Homöopathie in der Schwangerschaft – eine Alternative zur Schulmedizin?

Schwanger! Soll man in der begleitenden Behandlung auf schulmedizinische oder homöopathische Grundsätze vertrauen? Ich kann mir vorstellen, dass, ist es einmal so weit, der Glauben an die homöopathische Methode durch eine Schwangerschaft stark auf die Probe gestellt werden kann.

Schließlich trägt man ab jetzt nicht mehr die Verantwortung nur für sich selbst, sondern auch für das Kind. Ich glaube, ich würde meiner Frau empfehlen, sich den gängigen schulmedizinischen Vorsorge-Ritualen zu unterziehen und ansonsten Homöopathie zu verwenden.

Ich meine, Ultraschall und Impfungen sind zwar generell ungesund und man könnte argumentieren, dass damit dem Ungeborenen geschadet wird. Gerade der Ultraschall ist meiner Meinung nach jedoch unerlässlich. Es gibt nun mal kein homöopathisches Mittel, mit dem bei Problemen nachgesehen werden kann, was im Innern der Gebärmutter vor sich geht.

Hier sollte man seine Vorurteile gegenüber der Schulmedizin hintenanstellen. Wie gesagt denke ich, dass man die bei Schwangerschaften die auftretenden Nebeneffekte wie Schnupfen, Übelkeit usw durchaus homöopatisch behandeln kann. Aber ganz auf Impfungen verzichten? Lieber noch mal mit dem Arzt reden.
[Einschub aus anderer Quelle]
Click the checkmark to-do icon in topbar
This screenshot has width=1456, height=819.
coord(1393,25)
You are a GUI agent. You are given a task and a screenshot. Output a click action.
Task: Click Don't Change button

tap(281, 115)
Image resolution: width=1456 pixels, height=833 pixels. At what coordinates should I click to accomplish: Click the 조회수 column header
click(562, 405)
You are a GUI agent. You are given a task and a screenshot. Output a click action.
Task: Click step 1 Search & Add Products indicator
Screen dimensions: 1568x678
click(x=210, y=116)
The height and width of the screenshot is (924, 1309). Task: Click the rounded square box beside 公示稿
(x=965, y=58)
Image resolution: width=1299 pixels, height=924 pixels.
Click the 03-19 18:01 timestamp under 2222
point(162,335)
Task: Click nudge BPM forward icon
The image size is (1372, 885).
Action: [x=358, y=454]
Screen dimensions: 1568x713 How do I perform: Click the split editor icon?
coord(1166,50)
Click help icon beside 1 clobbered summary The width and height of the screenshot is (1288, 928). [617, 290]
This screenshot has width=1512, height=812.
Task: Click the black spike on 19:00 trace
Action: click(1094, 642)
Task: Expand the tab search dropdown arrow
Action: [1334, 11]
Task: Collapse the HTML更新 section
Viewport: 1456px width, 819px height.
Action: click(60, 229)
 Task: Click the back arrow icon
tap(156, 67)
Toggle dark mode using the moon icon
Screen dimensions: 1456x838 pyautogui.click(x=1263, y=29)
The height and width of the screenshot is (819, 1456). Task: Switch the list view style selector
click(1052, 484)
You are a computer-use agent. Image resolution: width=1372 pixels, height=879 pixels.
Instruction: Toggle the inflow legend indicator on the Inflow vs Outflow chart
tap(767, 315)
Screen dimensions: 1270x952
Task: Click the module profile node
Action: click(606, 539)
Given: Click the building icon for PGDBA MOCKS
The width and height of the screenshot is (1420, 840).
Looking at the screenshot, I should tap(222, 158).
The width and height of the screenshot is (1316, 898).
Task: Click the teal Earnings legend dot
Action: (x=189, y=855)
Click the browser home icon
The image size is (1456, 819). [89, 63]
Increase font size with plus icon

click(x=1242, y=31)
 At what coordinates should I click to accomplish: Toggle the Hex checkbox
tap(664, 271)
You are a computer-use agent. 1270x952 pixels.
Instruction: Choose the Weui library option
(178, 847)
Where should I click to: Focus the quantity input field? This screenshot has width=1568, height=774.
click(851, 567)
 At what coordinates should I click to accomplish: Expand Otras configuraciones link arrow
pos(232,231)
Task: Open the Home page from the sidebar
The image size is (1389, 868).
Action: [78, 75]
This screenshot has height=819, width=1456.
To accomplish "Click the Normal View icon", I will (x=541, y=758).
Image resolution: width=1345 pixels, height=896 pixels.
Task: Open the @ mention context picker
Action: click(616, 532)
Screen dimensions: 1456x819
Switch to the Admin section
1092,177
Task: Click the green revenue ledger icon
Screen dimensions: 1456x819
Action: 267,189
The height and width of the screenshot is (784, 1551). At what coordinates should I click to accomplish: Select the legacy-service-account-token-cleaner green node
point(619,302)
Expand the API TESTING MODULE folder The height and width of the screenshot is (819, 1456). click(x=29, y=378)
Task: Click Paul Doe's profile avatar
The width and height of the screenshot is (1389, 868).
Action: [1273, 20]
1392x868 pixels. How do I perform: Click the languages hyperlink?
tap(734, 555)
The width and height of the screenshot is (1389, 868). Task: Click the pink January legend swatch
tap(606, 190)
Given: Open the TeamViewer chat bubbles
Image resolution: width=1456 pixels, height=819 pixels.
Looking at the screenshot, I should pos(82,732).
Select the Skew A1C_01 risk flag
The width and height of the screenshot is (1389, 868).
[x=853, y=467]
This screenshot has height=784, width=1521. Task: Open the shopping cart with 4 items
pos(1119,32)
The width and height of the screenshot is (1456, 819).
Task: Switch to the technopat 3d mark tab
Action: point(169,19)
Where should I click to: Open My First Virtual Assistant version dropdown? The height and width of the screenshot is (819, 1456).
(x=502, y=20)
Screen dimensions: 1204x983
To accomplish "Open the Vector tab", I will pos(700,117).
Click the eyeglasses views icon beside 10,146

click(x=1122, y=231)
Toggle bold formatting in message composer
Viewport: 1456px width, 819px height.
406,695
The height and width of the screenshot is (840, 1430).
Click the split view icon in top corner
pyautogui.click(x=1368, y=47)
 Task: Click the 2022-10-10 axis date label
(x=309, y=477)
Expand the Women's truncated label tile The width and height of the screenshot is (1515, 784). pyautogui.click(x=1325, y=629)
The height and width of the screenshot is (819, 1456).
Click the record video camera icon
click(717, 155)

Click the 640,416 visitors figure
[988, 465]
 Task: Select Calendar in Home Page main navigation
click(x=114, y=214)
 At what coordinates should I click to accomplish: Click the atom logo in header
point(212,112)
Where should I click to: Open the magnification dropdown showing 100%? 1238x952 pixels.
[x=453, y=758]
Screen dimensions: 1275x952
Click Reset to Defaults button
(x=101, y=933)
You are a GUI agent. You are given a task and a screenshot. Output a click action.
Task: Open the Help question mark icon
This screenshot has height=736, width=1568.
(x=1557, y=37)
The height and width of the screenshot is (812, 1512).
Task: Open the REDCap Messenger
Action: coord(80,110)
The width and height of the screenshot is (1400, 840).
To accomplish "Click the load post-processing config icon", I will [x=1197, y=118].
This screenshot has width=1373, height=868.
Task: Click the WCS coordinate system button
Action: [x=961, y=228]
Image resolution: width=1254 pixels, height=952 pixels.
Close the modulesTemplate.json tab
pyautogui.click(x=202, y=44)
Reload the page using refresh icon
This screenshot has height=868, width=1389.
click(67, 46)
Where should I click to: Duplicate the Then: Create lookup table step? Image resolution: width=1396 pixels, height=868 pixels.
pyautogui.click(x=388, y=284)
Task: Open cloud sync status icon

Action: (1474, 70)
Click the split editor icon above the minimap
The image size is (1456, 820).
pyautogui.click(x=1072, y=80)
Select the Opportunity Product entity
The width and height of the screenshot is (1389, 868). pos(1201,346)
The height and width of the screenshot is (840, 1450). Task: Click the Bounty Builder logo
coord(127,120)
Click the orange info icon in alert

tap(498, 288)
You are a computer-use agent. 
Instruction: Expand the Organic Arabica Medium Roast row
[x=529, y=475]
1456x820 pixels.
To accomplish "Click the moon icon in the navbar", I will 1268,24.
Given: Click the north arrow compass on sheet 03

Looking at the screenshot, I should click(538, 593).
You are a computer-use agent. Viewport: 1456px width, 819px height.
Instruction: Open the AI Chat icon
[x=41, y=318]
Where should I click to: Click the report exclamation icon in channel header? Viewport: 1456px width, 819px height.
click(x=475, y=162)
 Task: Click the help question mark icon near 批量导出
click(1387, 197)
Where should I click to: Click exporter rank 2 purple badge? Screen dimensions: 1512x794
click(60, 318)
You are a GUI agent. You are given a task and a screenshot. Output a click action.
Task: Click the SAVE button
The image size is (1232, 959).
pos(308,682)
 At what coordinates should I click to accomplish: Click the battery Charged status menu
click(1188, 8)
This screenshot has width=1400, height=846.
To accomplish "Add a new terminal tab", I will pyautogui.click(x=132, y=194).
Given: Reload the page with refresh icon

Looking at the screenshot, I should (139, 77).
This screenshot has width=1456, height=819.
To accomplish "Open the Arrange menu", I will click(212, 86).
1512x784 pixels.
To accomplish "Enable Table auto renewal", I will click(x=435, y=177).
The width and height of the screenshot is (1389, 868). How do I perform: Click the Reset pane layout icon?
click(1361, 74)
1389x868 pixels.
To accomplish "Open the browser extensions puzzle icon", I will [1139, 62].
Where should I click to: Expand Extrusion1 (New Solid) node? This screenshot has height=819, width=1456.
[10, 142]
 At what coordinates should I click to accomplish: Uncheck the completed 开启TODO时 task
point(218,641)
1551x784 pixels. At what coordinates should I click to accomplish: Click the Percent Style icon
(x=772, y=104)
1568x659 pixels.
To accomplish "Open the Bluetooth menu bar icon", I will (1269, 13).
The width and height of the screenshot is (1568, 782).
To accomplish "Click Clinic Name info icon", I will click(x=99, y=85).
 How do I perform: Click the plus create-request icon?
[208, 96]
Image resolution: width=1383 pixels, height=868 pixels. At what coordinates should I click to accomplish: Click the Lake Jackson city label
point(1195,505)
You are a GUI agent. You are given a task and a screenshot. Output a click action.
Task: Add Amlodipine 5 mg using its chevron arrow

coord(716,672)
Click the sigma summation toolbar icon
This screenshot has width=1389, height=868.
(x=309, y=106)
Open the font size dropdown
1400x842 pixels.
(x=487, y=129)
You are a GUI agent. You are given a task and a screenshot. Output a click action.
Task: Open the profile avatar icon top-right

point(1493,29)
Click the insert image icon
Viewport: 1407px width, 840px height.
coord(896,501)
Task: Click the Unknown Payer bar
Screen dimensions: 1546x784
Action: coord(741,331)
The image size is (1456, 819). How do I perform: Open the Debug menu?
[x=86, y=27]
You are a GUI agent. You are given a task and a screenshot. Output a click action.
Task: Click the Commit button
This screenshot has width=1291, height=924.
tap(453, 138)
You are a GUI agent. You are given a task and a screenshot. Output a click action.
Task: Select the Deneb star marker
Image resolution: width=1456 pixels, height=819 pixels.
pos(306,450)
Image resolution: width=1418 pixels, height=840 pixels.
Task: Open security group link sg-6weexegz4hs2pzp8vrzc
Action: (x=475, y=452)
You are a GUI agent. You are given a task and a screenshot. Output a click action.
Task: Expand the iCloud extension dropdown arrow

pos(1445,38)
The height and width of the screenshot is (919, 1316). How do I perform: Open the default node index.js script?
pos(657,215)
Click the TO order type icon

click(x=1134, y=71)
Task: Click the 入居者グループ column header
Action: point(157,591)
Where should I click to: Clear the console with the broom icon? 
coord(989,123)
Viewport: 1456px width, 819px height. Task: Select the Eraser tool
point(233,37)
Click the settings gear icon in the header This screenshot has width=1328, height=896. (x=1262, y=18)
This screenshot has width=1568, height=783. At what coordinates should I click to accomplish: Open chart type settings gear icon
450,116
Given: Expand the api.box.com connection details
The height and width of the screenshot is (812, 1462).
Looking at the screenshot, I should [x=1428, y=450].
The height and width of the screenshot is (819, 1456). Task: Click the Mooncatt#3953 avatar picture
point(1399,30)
Klar, viele werden jetzt aufschreien. Das entspricht ja nicht mehr den Grundsätzen der klassischen Homöopathie. Meiner Meinung nach sollte aber sowieso eher ein Miteinander von Schulmedizin und Homöopathie herrschen, als das leider immer noch vorherrschende strikte Abschotten von beiden Seiten. Schwangerschaft ist eine wichtige Phase im Leben einer Frau, da sollte man seine Scheuklappen bei der Auswahl der richtigen Behandlung ablegen.